Best of banned books
Throughout history, manuscripts, essays and books have been challenged or banned for their content. This hasn’t stopped authors from pushing the envelope and writing books on subjects that make some parents and officials uncomfortable.
In honor of banned books week, a celebration of the freedom of reading
under the First Amendment, the Oracle looks at novels that have made a scene and been challenged or banned for their content in the past few years.
And Tango Makes Three
In the children’s book “And Tango Makes Three,” a penguin named Tango is hatched and raised by two male penguins. Based on the true story of New York City’s Central Park Zoo penguins Roy and Silo, the book illustrates what life is like for the family.
“And Tango Makes Three” has topped the American Library Association (ALA) list of 10 most frequently challenged books in 2006, 2007 and 2008.
Most detractors believe the book promotes a homosexual agenda to young children, but co-author Justin Richardson said this is not the case.
“We wrote the book to help parents teach children about same-sex parent families. It’s no more an argument in favor of human gay relationships than it is a call for children to swallow their fish whole or sleep on rocks,” he said in a 2005 article with the New York Times.
Political views aside, “And Tango Makes Three” is a wonderful book that throws a new twist on the traditional love story.
– Tyler Shepard
The Perks of Being a Wallflower
“The Perks of Being a Wallflower,” No. 6 on the ALA’s most frequently challenged books list in 2008, was banned from high schools in Portage, Indiana.

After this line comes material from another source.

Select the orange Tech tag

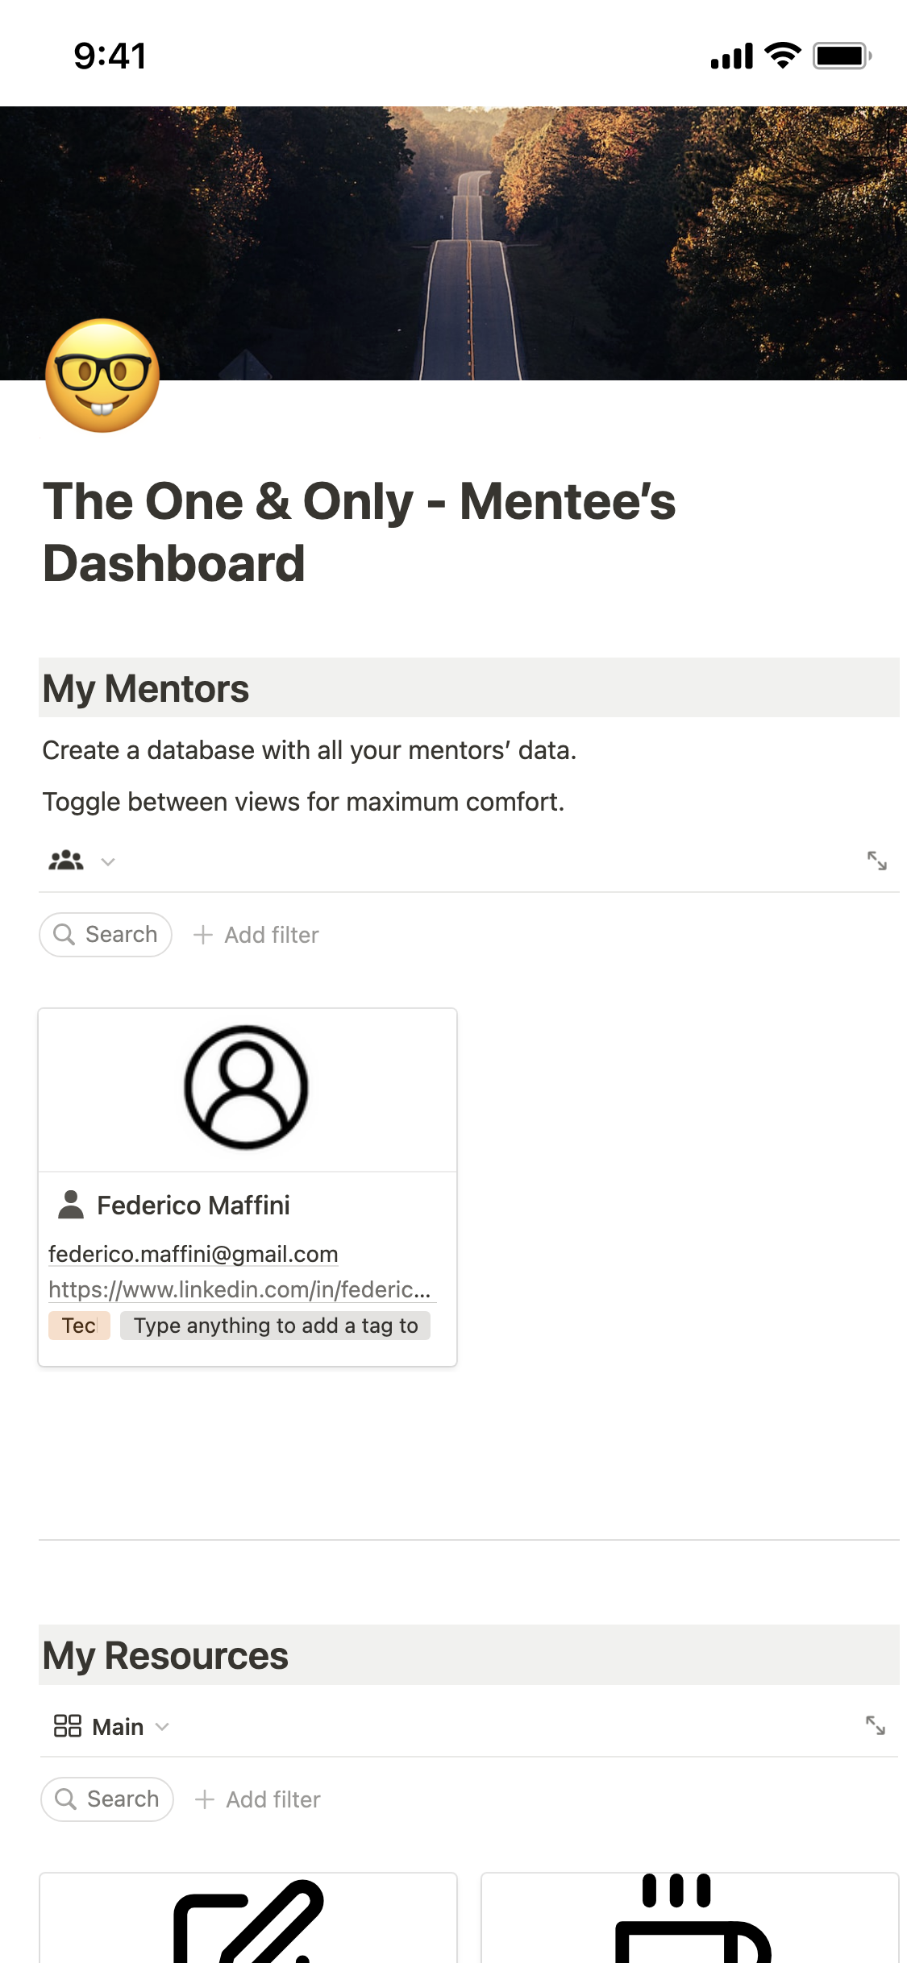pos(79,1326)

The story chronicles an awkward teenager’s first year of high school and his development into a young adult.
The book was banned and is frequently challenged because of controversial topics such as homosexuality, drug use, sexual behavior and abortion.
However, the book goes to no extremes to present this material in an inappropriate way, as it presents a topic people can discuss and learn from.
– Agustin Guerrero
Kurt Vonnegut unveils the bombing of Dresden in World War II in his book “Slaughterhouse-Five.” The bombing killed about 135,000 people.
Teachers want to ban Vonnegut’s work because of its “unpatriotic nature” and anti-war views. They claim his book wields the wrong idea about what soldiers were ultimately fighting for in Germany.
The First Amendment was put into place to protect people’s ability to express their thoughts and feelings, and Vonnegut clearly expressed his anti-war Semitism through his book. “Slaughterhouse-Five” is considered a classic by many readers. Losing Vonnegut’s literary influence in schools because of his opinions could cause a landslide of banned books.
– Brittney Bagiardi
Vamos a Cuba
Miami-Dade County school libraries banned the book “Vamos a Cuba” in February after a three-year challenge process.
The children’s picture book was first taken off shelves after a parent complained that the book ignored harsh realities of Cuban life under Fidel Castro.
While this may be true, the book is part of a simple travel series describing places, pastimes and childhoods in foreign countries intended for elementary school readers unlikely to understand fully these human rights issues.
The school board could have encouraged a dialogue between their children instead of holding an unnecessary legal battle that cost thousands.
– Jimmy Geurts
Their Eyes Were Watching God
The title “Their Eyes Were Watching God,” written by Zora Neale Hurston, is derived from a quote toward the end of the book. It’s set in the ‘20s and deals with themes of racism, poverty, gender and class.
When it was first published, the novel was controversial because of its sexual content, which Hurston brought to life through Janie, the main character, and her struggle through three marriages and poverty. Janie tries to find her identity and voice in a society where, because of her gender and race, she is brought down to the lowest social class.
According to the ALA, the book was unsuccessfully “challenged for sexual explicitness” at Stonewall Jackson High School in Virginia, where a parent requested it be removed from the academically advanced reading list.
The book remains on the list, however, and the novel will continue to teach students about the struggles of finding love and living in a lower class.
– Issa Luckett
“Just Listen,” a popular teen novel by Sarah Dessen, was challenged at Armwood High School in Hillsborough County in December 2007 after parents objected to its sexual themes and profanity.
Dessen, who has always shown insight into the minds of teenage girls, touched on subjects like rape, rumors, losing old friends and gaining new ones. The novel is a guiding light for young girls who may be going through the same things.
After receiving requests from parents to remove the book from the library, a review committee of parents, students and teachers was created to look over the complaints and voted unanimously to keep the book in the library.